Dentro del extenso, proteico, variado y sustancioso Festival de Granada de este año destacan algunas luminarias. En el campo orquestal cabe señalar en lugar preferente la actuación, este domingo 25, de la Orquesta de La Scala de Milán a las órdenes de Riccardo Chailly, que nunca hasta ahora había intervenido en el certamen granadino. Es por tanto un acontecimiento la presencia de conjunto y director, que ofrecen además un muy atractivo programa ruso.
El maestro milanés recogió el testigo de su padre, el compositor Luciano Chailly y muy pronto tuvo una batuta en sus manos. A los veinte años, tras estudiar con el gran Franco Ferrara, ya era auxiliar de Claudio Abbado en La Scala. Su carrera progresó rápidamente y anduvo zascandileando de un podio a otro en años sucesivos. En 1982 asumió la dirección de la Orquesta Sinfónica de la Radio de Berlín. A partir de 1988 ocupó el podio de la del Concertgebouw de Ámsterdam. Más tarde se asentó como titular de la de la Gewandhaus de Leipzig y a continuación de la del Festival de Lucerna, sustituyendo al fenecido Abbado. Hoy está al frente del Teatro de La Scala.
En este debut en Granada, podremos apreciar de nuevo el gesto, el apasionamiento, la fogosidad, los planteamientos bien estudiados del director, cuyas características se han podido comprobar y admirar en otras plazas de nuestro país desde hace lustros. Siempre con las partituras en el atril, despliega una enorme actividad sin descomponer la figura: brazos amplios, gesto meridiano y firme, sugerente cuando se trata de conseguir sonoridades blandas y acolchadas, impetuoso cuando se exige un tutti en fortísimo.
La batuta de Chailly siempre es clara, de idóneo subrayado rítmico, apta para resaltar melodías y contrapuntos
Es vitalista, brioso, amigo de fraseos ceñidos, acentos líricos convincentes, ataques impolutos, satinadas sonoridades y mucho lustre tímbrico.
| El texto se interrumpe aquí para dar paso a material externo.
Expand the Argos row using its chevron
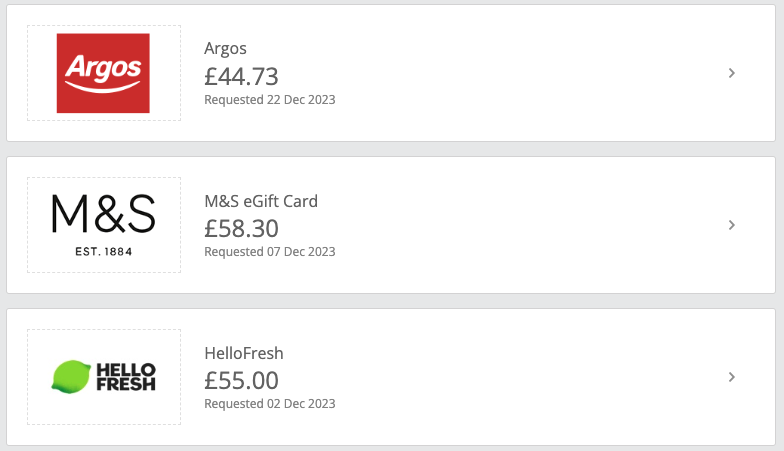The width and height of the screenshot is (784, 451). click(732, 73)
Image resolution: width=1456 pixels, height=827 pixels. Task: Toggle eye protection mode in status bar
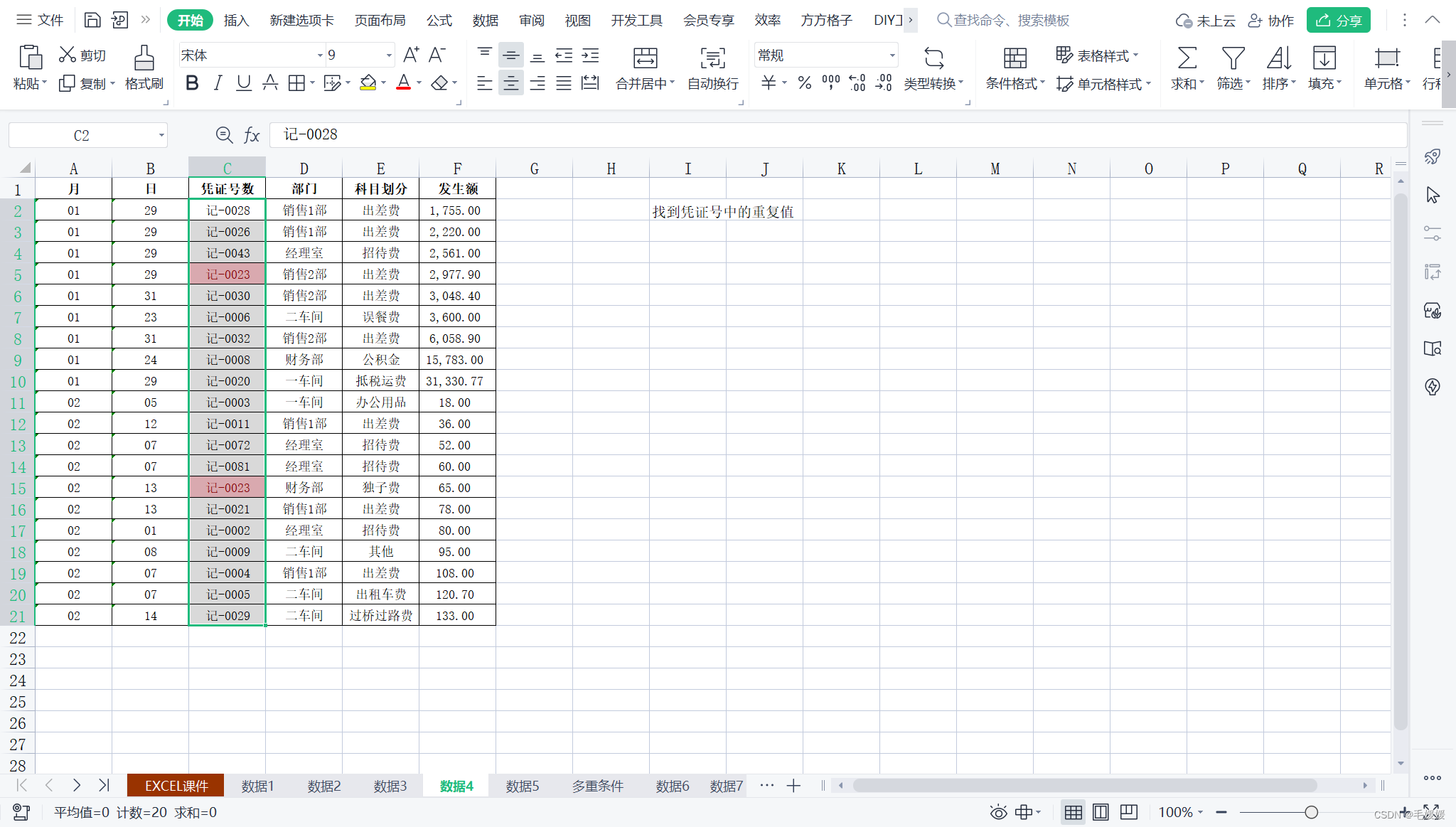[998, 812]
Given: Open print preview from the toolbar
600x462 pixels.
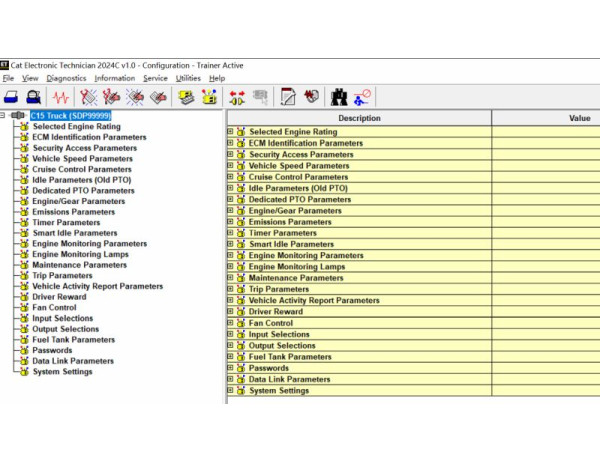Looking at the screenshot, I should point(34,97).
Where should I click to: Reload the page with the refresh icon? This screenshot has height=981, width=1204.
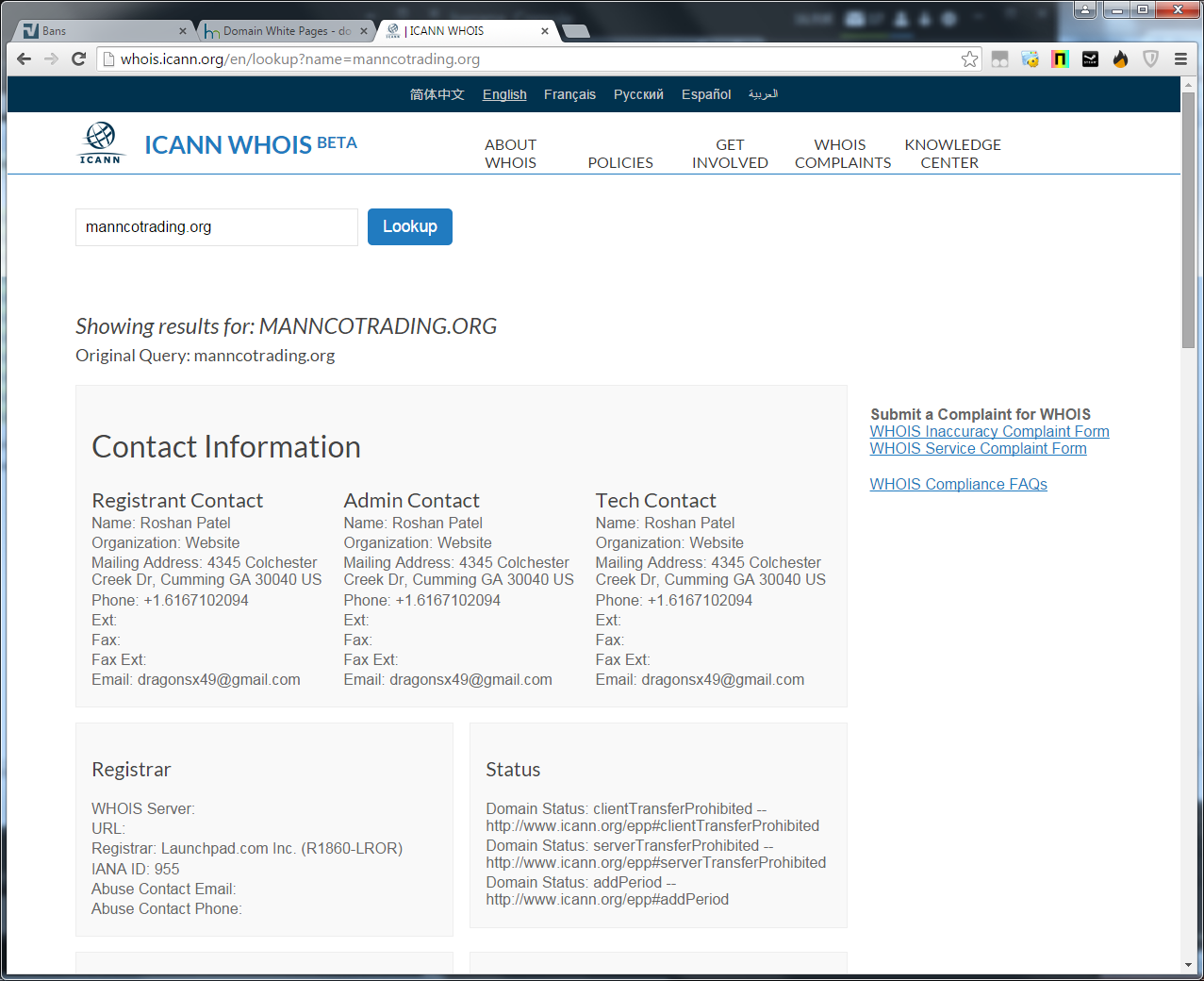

Suele emplear tempi vivos, de acentos fustigantes, y fabrica habitualmente progresiones justamente construidas. Su batuta, siempre clara, de dibujo amplio y sinuoso, con idóneo subrayado rítmico, es de las más aptas para resaltar las múltiples líneas melódicas y los contrapuntos que animan cualquier composición. Aunque a veces corre el peligro de quedarse en la superficie. Son aspectos que se podrán apreciar en esta actuación andaluza que enfrenta a dos sinfonías singulares del repertorio ruso, que son la una de la otra el positivo y el negativo. Dos obras postreras.
La Séptima de Prokófiev dulcifica en cierto modo el mensaje emanado de la mayoría de sus composiciones sinfónicas precedentes. El musicólogo italiano Armando Gentilucci opinaba que esta sinfonía se destacaba por "la elaboración temática sagaz, la fantasiosa invención de imágenes sonoras consecuentes, que no borran la impresión de una pérdida de dramaticidad, y el lirismo cordial se destaca sin que ningún elemento intervenga para animar la dialéctica discursiva".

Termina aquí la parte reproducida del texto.